Finance
How Republicans created – and now exploit – the debt crisis
It’s that time again. A Democrat is in the White House and Republicans control the House of Representatives. Sure enough, the GOP is once again engaging in dangerous political hostage-taking over America’s massive federal debt.
Republicans, in short, are demanding major concessions before agreeing to raise the debt limit. The irony is that the GOP is overwhelmingly responsible for the staggering accumulation of debt over the past four decades. In other words, Republicans are engaging in the political equivalent of starting a four-alarm blaze and refusing to allow firefighters to do their job until someone pays up.
Twice in recent history – in 1980 and 2000 – America was on track to eliminate the federal debt. In both instances, Democratic presidents passed the baton to Republicans who proceeded to balloon the debt, demolishing any hope of paring down America’s IOUs.
In 1981, Republicans (with a major assist from conservative Southern Democrats) passed the then-largest tax cut in history. In a striking abandonment of decades of sound tax policy, President Reagan’s cuts overwhelmingly benefitted the ultra-wealthy.
At the same time, the Reagan administration spent trillions on a massive – and thoroughly unnecessary – military buildup.
Despite negligible economic growth from Reagan’s massive tax cuts for the wealthy, the federal debt tripled. As one Reagan and Bush administration official put it, “In the Reagan years, more federal debt was added than in the entire prior history of the United States.”
Then, in 2000, President Bill Clinton left office with historic budget surpluses. The United States was on track to eliminate the entire national debt – yes, all of it – within a decade.
But just a few months before the Sept. 11, 2001, jihadist attacks, newly-elected Republican President George W. Bush slashed taxes on the ultra-wealthy. Any hope of reducing, let alone eliminating, the debt was shattered for decades to come.
Bush then launched a tragically unnecessary multi-trillion-dollar war of choice, swelling the debt even further.
Now, in the face of conservative historical revisionism, let’s be clear: Clinton’s record budget surpluses are a product of Democrats’ 1993 tax increase on the wealthy, coupled with the booming economy that followed. Republicans who claim that the 1997 passage of (yet more) GOP tax cuts for the wealthy led to the historic Clinton-era surpluses need to check the math.
As noted, the American economy, buoyed by the internet revolution, climbed to soaring heights in the years after Clinton and the Democrats raised taxes on the wealthy. This is a critical lesson that Reagan, Bush and Trump-style “supply-siders” apparently have yet to learn.

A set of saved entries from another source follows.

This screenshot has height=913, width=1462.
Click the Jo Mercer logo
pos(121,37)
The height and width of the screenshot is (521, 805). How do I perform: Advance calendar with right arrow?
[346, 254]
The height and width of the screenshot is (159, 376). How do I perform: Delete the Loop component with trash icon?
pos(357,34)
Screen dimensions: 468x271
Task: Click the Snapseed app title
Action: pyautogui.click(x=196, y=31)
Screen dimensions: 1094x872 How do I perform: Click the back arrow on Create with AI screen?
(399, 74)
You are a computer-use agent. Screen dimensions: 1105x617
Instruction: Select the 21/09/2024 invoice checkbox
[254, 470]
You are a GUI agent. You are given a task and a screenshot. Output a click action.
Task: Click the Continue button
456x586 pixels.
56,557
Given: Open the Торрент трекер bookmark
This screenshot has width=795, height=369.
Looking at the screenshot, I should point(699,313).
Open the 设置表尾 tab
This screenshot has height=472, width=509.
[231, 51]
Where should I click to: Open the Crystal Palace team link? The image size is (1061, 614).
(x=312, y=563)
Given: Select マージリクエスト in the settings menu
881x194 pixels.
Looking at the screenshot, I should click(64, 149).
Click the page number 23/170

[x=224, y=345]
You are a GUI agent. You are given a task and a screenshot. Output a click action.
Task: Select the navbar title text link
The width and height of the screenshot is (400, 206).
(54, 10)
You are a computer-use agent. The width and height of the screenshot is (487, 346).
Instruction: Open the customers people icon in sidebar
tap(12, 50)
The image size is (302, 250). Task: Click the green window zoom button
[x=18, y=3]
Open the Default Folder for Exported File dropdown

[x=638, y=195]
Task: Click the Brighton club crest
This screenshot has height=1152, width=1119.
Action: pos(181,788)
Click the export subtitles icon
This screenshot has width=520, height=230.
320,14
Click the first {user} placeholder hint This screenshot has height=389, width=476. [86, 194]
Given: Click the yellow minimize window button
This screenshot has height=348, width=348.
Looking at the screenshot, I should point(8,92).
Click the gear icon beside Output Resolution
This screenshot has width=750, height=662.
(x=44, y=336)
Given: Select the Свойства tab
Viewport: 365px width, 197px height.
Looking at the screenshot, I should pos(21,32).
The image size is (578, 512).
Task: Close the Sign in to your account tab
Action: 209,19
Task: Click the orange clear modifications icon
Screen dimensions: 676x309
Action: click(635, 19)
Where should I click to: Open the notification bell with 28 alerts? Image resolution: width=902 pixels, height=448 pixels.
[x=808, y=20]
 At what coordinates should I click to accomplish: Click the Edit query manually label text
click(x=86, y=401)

Indeed, the theory of “trickle down” economics – the raison d’être of the post-1980 GOP – has been exhaustively discredited. Reagan, Bush and Trump’s tax cuts for the wealthy resulted in no significant economic growth or wage benefits for workers, despite significant declines in revenue. Far worse, the cuts turbocharged inequality.
Ultimately, one does not need an accounting degree to see how massive decreases in revenue from Trump-style tax cuts for the ultra-wealthy, coupled with enormous increases in unnecessary defense spending, led to the explosion in debt that America grapples with today.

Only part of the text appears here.